To Galilee not long since had Christ gone before them. There, after his resurrection He gave them His precepts, those precepts above all other things not to be forgotten.

From thence came Peter and Andrew, James and John, and all; they were all Galileans, and had seen Christ's first there. Here they saw His last.

It was called Galilee of the Gentiles, for it was set in the confines of them, though it was itself in Judea. And now Christ was gone up, they were to go down and preach Christ to them both; to Jews, and Gentiles, and all.

Where it is not amiss to take notice of the word, that Galilee signifies 'a revolution.' And these Galileans had not their name for nothing, they made that word good; they made such a revolution in the world as was never made before. For at their preaching of Christ, they made darkness light, and turned the world round. About came the [273/274] councillor, the scribe, the philosopher, the orator, the cen-turion, the senator, and the emperor and all; so that from these Galileans, the persons and the place from whence some others said no good thing could come, there was once brought one of the best things that ever the world had. And so would the world find it, both for peace and justice, for a virtuous life, and for an uncorrupt religion, every way, if men would not revolve and turn themselves back again from that point whereunto these Galileans first converted them; or if they would but yet redire ad principia, return to Christ's own rules, for that is to be a right Galilean.

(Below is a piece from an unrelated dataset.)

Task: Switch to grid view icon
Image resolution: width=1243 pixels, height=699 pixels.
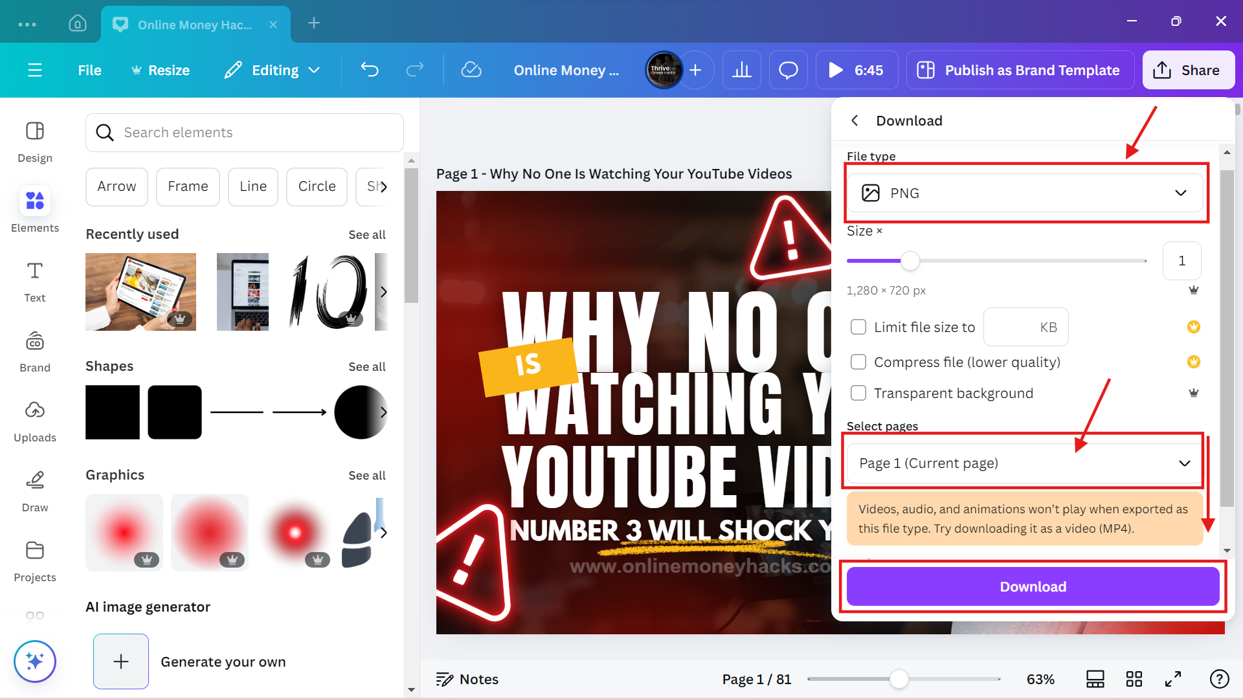Action: [1134, 679]
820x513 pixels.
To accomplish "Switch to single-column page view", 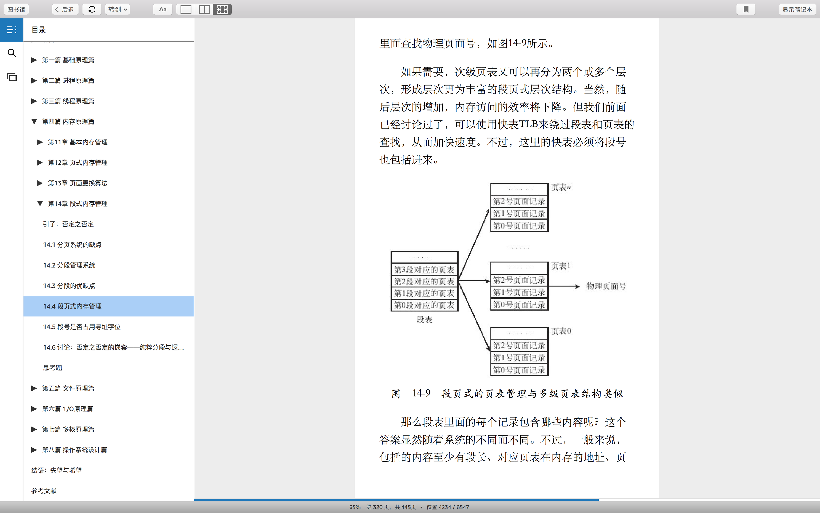I will pos(186,10).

Peradventure Julian and his followers will deride both the Galileans and all besides that refer to them; but their comfort is, that Christ their master, and His Angels here, will acknowledge them. They went for the heretics of Julian's time; vicisti, Galiæe, was his last word, and his utmost scorn; but it cost him dear, that; he had as good have let the Galilean and his true followers alone. This for viri Galilæi.

2. Then secondly, Quid statis aspicientes? The Angels ask the Apostles here, why they stood looking still into heaven? Which being nothing else but a fair reducing of them from that sight, the end whereof they would otherwise gladly have seen, I will the more readily pass it over; the rather because I do not take it, as I see some men are some-what too apt to do, to be any great reprehension of them; for who can much blame them if they be loath to let their eyes go from him, if they desire to see an end of that sight, the like whereof was never seen before nor since?

Yet since the clouds would let them see him no longer, it was time to take them off from having recourse to this corporal presence any more; and to bid them look now after his Spirit, which is to send them away about the errand that He had given them before.

This is sure, that Christ is gone and taken up into heaven, both from their sight and ours, from whence He will not return in any bodily manner again, till, as St. Peter says, hereafter, the time of restitution comes; till He comes at last to take an account of the world, both how his Spirit has [274/275] been used by them, and how they have entertained that errand which his Apostles here brought to them. And then both they, and we, and all the world, shall see him; see him coming down in the clouds again, as here He went up; which if we lead time to go through them, the Angels' last words, and the last part of all, 'This same Jesus, Whom you have seen taken up from you into heaven, shall so come in like manner as you have seen him go into heaven.'

But all this concerns another article of religion, which, to set it forth right as it should be, will require another sermon. This was designed and intended only for the ascension.

Let the end of all be, that as Christ is gone up to heaven before us, so we may prepare to go up thither after him; for His going up thither was not altogether for Himself; thither is He gone as our forerunner, saith the Apostle; to lay open the way before us, saith the prophet; to prepare a place for us, saith He himself. It is but in heart and mind that we can get thither yet; sed qui posuit ascensiones in corde, He that can set his heart upon His ascension here, shall not fail to be with him in person hereafter. To which blessed estate, the end of our desires here and of our fruition there, He vouchsafe to bring us all; to him, with the Father and the Holy Ghost, one eternal Deity, be all honour and glory now and for evermore. Amen.